Selection of graph database engine

Among the many graph databases available, we chose Neo4j, an open-source graph database based on Java, for our primary graph database, owing to several advantages. Its major advantages include (1) the use of a graph model of relationships for intuitive information searches; (2) stability by providing full ACID (Access, Create, Insert, Delete) transaction; (3) flexible extension above billions of nodes, relationships, and properties; (4) use of Java, which is easy to maintain and is applicable to diverse operating systems (OSs); and (5) easy-to-use API based on the REST interface and Java API [15].

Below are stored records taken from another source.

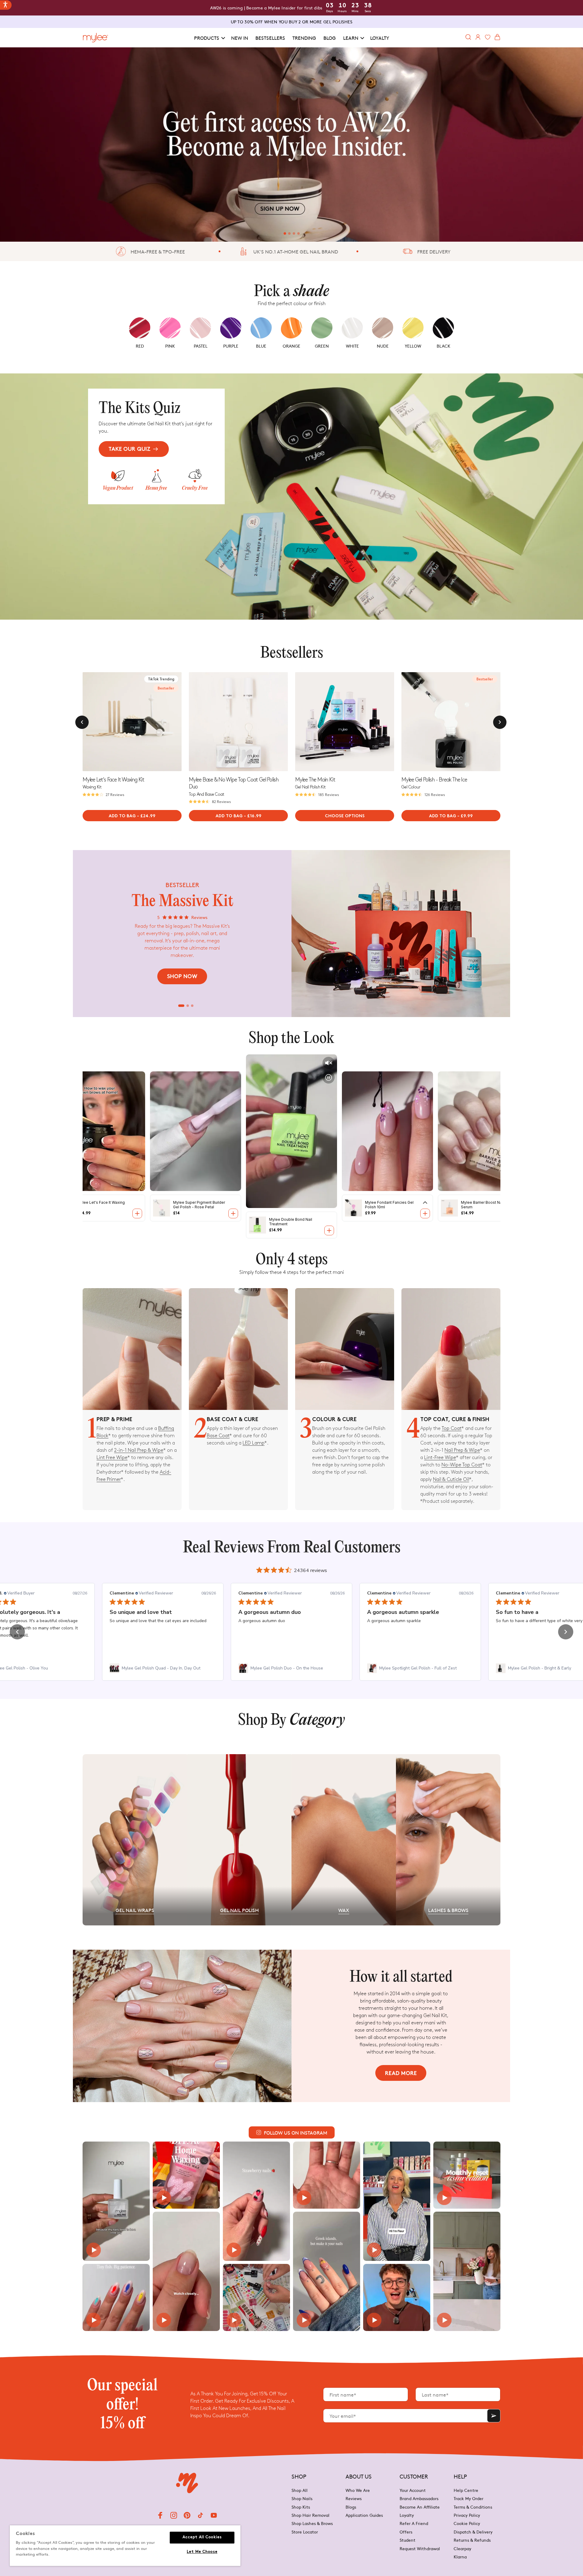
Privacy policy (467, 2515)
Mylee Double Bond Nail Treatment (98, 1204)
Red (140, 346)
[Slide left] (82, 722)
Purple (230, 346)
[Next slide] (177, 722)
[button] (208, 37)
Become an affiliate (420, 2507)
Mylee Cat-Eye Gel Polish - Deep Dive (389, 1204)
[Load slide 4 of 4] (300, 233)
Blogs (351, 2507)
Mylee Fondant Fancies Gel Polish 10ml (197, 1204)
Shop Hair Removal (310, 2515)
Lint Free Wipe (112, 1457)
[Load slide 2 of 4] (287, 233)
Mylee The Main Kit (315, 779)
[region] (125, 2545)
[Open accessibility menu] (6, 5)
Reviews (354, 2498)
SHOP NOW (182, 976)
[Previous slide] (194, 722)
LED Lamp (253, 1443)
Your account (413, 2490)
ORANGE (291, 346)
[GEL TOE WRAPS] (291, 144)
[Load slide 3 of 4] (294, 233)
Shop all (300, 2490)
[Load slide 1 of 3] (181, 1005)
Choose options (345, 816)
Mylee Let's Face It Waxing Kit (113, 779)
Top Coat (452, 1428)
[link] (163, 1668)
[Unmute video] (328, 1063)
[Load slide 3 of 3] (192, 1005)
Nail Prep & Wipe (462, 1450)
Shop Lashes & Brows (312, 2523)
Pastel (200, 346)
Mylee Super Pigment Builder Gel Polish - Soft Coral (487, 1204)
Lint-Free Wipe (440, 1457)
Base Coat (218, 1436)
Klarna (460, 2557)
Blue (261, 346)
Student (407, 2540)
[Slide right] (499, 722)
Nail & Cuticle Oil (451, 1479)
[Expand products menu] (233, 1202)
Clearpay (462, 2548)
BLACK (443, 346)
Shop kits (301, 2507)
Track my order (468, 2498)
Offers (406, 2532)
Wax (343, 1910)
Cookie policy (467, 2523)
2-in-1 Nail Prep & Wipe (138, 1450)
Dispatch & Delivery (473, 2532)
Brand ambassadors (419, 2498)
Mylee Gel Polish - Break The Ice (434, 779)
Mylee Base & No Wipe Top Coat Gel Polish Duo (233, 783)
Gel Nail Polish (239, 1910)
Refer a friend (414, 2523)
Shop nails (302, 2498)
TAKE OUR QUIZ (129, 449)
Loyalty (407, 2515)
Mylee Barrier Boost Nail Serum (290, 1221)
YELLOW (413, 346)
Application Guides (364, 2515)
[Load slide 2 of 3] (187, 1005)
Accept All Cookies (202, 2537)
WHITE (352, 346)
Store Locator (305, 2532)
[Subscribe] (493, 2415)
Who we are (358, 2490)
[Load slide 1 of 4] (283, 233)
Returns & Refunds (472, 2540)
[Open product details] (137, 1213)
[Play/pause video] (328, 1077)
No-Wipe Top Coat (462, 1465)
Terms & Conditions (473, 2507)
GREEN (322, 346)
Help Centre (466, 2490)
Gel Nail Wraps (135, 1910)
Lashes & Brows (448, 1910)
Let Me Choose (202, 2552)
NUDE (383, 346)
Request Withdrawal (420, 2548)
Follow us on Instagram (295, 2132)
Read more (401, 2073)
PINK (170, 346)
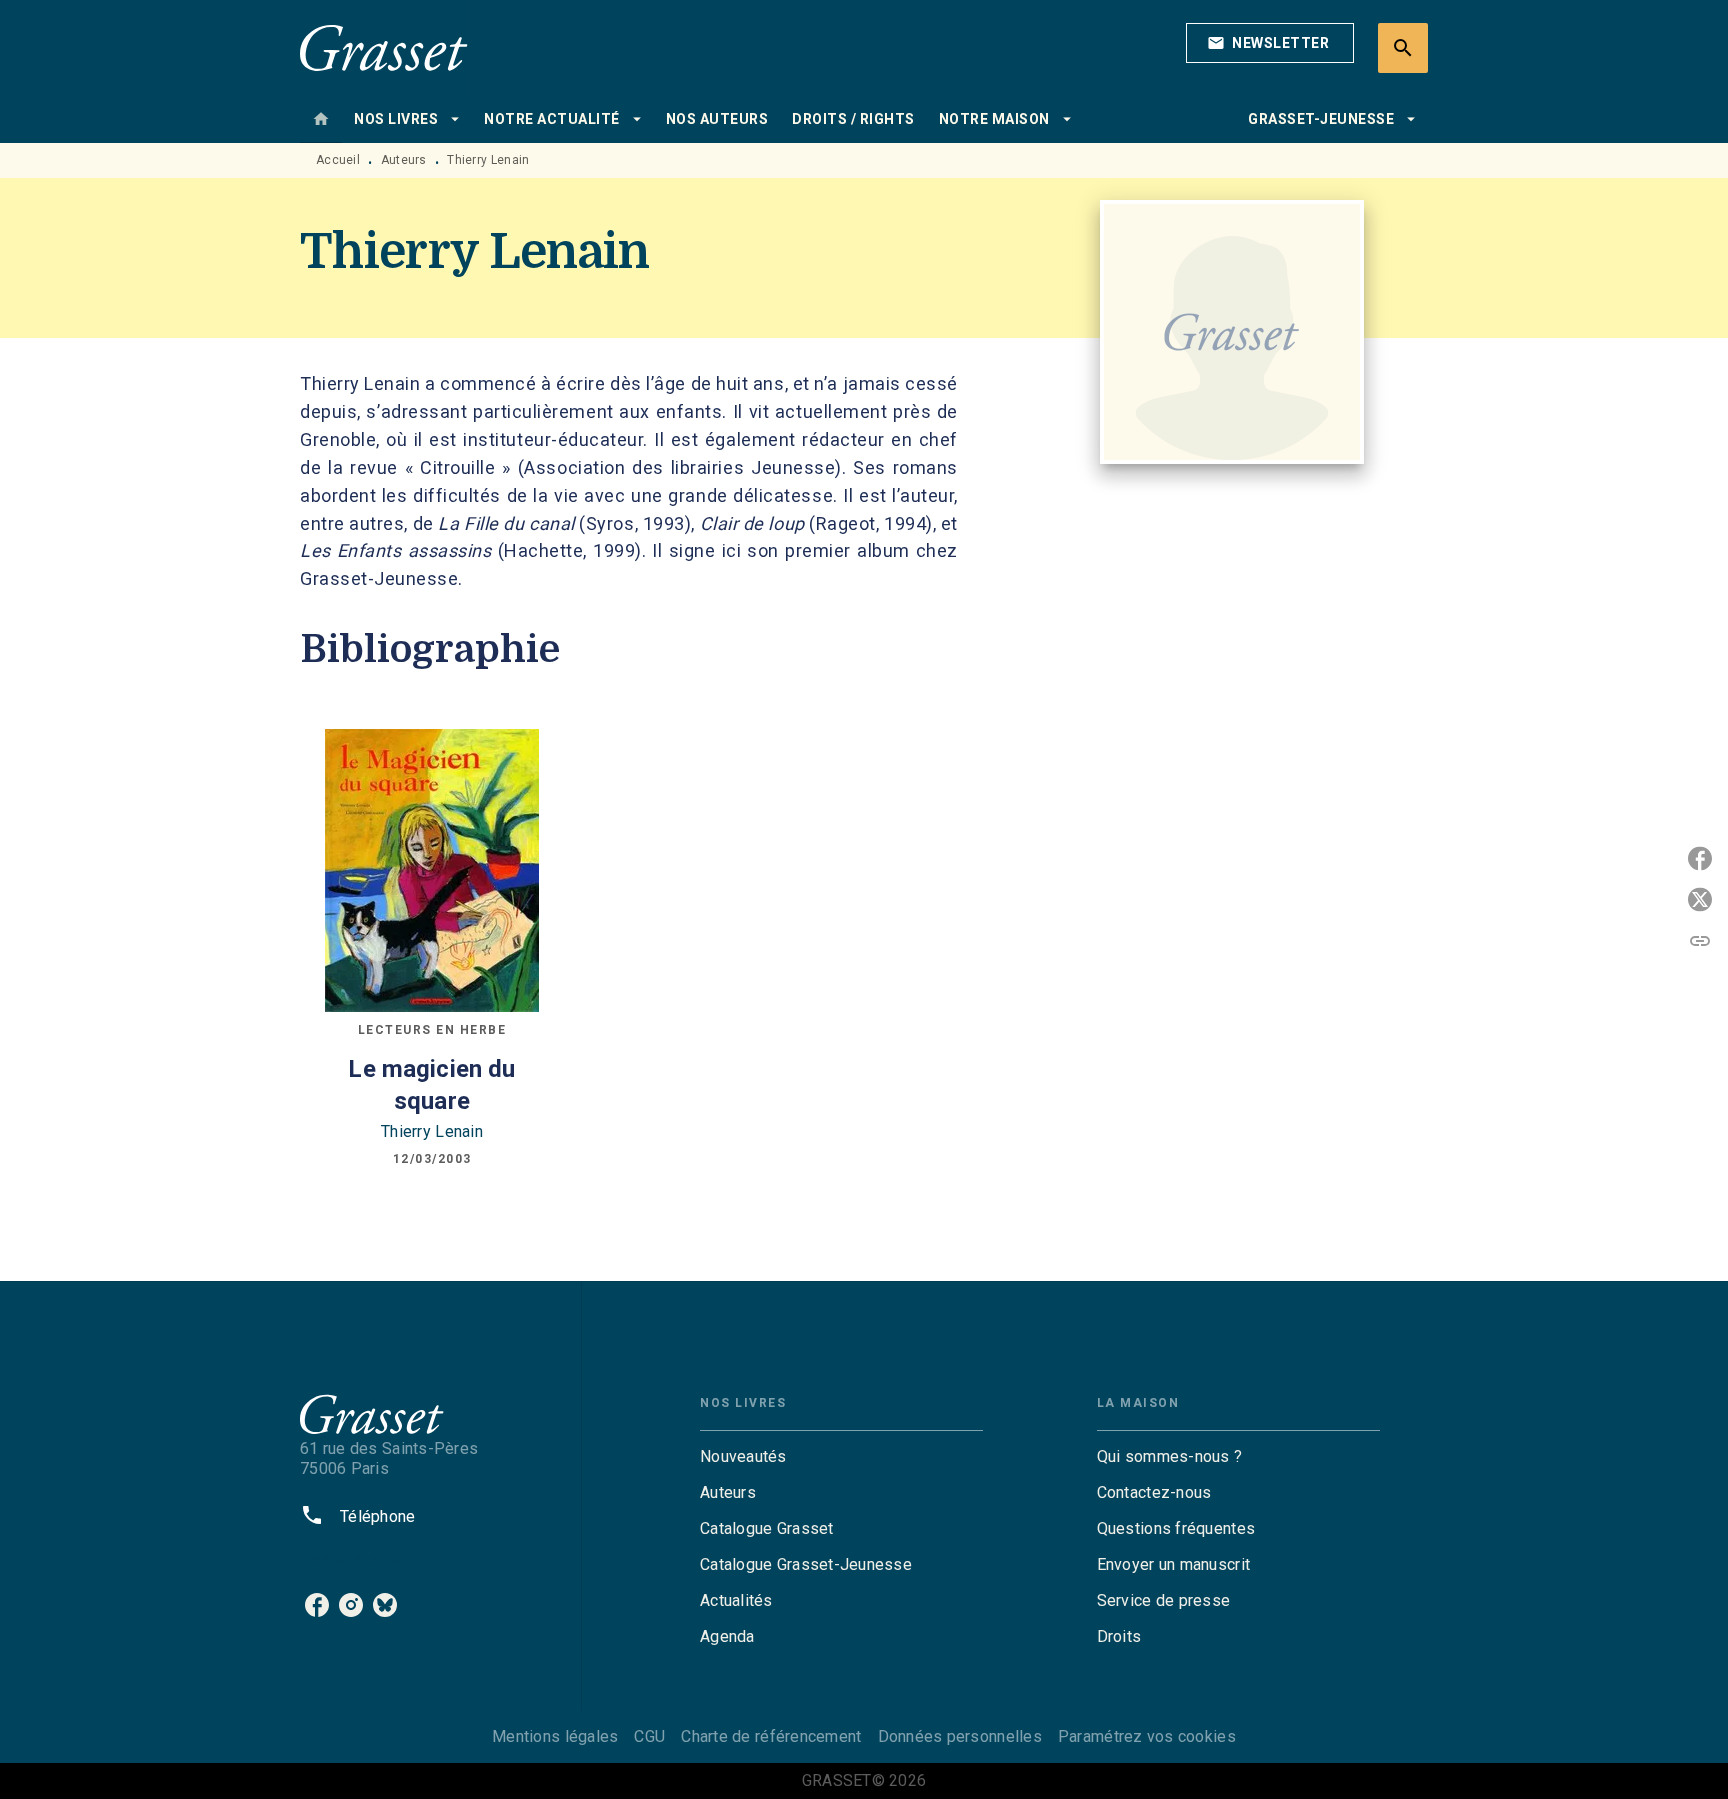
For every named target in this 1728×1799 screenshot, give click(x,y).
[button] (1270, 43)
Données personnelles (960, 1736)
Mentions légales (555, 1736)
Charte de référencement (771, 1736)
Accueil (338, 160)
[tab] (321, 119)
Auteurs (404, 160)
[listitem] (317, 1605)
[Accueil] (384, 47)
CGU (649, 1736)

Hardware setup and optimization of the Neo4j graph DB

We set up a high-performance computer server (80 CPUs and 1 TB RAM) for the graph database to support the storage and analysis of billions of different biological networks and relationships. Also, we optimized the server by performance tuning of the installed Neo4j (Table 1) following the Neo4j operations manual [16]. The performance tuning included the following three steps (Fig. 1).

Memory configuration

The performance of Neo4j for a data search depends on the available memory to hold the entire graph database [17]. If less memory is used than what the constructed graph database requires, a swap between the memory and hard disk should occur, but frequent swaps between memory and hard disk inevitably slow down the search speed. Thus, large memory is needed and should also be set up for Neo4j for full usage of the system memory. The memory configuration includes three steps: (1) OS memory sizing, (2) page cache memory sizing, and (3) heap memory sizing.

OS memory sizing

The OS memory size is as follows:

OS memory = 1 GB + (Size of graph.db/index) + (Size of graph.db/schema).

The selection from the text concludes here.